For senior Carrillo, this opportunity fit well into his academic and career plan.
“Since I’m graduating this year, I was really interested in participating in an internship where I could possibly work after finishing school,” he said. “I plan to apply for the apprenticeship program with IMS Gear. I can really see myself at IMS and looking forward to continuing my work there.”
Of the two IMS mentors the interns shadowed, one was a fellow VBCPS and ATC graduate.
“Knowing that he was in the same place I am right now feels good,” said Carrillo. “Maybe this time next year I’ll be the one mentoring ATC interns.”
Barger hopes that students gain a connection between what they are learning from the curriculum and the actual experiences in the workforce. “This program is an opportunity for our students to experience what it will be like to be on the job in a field that they have interest in.”
Scott said his time at STIHL has done just that. “This internship showed me how different the workplace is from school. It’s very different. What I like most is getting to ask questions from someone in the field you are interested in – on the spot.
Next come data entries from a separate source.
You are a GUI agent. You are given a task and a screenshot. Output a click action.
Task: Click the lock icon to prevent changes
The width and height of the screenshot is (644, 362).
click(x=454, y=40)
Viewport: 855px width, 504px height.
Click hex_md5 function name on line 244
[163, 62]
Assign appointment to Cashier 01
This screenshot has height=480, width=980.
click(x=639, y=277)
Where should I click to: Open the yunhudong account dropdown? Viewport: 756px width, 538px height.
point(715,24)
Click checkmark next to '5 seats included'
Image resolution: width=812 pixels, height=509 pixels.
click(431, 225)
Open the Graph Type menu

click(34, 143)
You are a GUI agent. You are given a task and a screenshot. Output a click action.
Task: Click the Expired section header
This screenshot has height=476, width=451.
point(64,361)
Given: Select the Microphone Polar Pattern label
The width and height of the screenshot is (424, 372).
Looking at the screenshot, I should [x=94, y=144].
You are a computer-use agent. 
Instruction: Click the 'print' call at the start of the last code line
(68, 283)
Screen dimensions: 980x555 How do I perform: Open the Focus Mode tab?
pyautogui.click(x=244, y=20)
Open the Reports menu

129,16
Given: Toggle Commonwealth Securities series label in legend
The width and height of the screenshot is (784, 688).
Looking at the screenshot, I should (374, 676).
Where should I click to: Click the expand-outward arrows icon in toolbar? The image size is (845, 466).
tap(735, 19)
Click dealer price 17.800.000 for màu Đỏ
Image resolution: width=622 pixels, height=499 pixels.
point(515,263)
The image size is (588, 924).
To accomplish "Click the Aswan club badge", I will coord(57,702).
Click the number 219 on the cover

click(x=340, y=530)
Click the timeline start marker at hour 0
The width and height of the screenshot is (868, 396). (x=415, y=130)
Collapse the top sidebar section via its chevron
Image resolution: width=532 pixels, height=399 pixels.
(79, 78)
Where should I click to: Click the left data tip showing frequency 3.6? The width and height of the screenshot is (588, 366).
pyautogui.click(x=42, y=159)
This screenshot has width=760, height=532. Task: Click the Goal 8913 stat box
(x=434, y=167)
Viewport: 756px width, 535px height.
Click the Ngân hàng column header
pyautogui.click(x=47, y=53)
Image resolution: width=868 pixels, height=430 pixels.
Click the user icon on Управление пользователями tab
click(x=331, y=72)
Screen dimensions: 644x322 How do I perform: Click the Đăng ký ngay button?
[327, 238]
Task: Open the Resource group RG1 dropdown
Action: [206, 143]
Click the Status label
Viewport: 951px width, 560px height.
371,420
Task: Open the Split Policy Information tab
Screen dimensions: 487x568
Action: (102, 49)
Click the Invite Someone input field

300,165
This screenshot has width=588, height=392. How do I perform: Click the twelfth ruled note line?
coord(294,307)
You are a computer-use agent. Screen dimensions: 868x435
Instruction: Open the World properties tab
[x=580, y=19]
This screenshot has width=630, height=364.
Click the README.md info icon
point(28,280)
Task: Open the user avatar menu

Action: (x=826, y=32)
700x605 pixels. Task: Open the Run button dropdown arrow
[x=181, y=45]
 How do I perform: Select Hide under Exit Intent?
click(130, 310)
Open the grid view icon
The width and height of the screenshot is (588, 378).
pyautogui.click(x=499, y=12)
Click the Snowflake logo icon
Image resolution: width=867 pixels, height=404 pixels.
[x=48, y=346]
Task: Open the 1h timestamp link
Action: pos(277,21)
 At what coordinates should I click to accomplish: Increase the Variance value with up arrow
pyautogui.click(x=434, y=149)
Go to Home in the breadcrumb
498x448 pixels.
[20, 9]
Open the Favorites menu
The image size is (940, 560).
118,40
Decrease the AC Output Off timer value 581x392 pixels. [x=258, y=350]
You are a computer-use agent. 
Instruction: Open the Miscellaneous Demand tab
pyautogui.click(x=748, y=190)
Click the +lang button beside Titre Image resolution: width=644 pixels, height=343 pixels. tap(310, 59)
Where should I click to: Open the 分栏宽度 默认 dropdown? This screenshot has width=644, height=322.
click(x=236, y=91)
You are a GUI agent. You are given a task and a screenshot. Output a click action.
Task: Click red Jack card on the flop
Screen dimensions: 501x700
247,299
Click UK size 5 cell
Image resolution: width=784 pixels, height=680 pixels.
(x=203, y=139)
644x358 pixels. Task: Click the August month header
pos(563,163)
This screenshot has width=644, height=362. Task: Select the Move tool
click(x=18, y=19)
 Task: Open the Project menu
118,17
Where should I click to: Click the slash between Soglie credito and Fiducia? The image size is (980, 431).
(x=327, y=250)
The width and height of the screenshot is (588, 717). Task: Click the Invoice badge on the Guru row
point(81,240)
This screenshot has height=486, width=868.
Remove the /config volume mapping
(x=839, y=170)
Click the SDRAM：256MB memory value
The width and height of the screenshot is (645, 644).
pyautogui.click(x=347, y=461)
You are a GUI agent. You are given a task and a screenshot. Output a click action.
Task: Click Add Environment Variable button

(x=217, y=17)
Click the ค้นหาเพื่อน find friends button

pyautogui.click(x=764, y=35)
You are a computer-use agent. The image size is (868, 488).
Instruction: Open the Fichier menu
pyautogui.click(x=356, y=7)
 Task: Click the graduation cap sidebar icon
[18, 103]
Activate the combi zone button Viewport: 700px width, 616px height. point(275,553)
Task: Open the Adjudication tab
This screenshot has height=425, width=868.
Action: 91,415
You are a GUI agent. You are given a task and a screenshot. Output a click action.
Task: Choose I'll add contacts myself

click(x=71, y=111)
Asking the people on the line about their experiences help me figure out what I wanted to do in regards to college and what branch of engineering I want to do.”
Scott and Fritz have been shadowing STIHL maintenance technicians learning about electrical and mechanical engineering.
“I’m so happy to have this opportunity,” expressed Fritz. “Since I’m still in the year one [engineering technology] class, I’m still learning what branch of engineering I would like to get into. So, with this internship, I thought it would be a great way to experience different areas.”
In previous years, only second-year ATC engineering students were invited to apply for internships. This year, Barger welcomed first-year students to apply as well.
“After meeting with and discussing the internship program with both STIHL and IMS Gear, both felt that juniors and seniors could benefit from the internship experience at their company,” Barger said.
Both STIHL and IMS Gear have offered internship spots for VBCPS students for the past several years. According to Barger, all of ATC’s courses have industry partners that provide various levels of support to the classroom.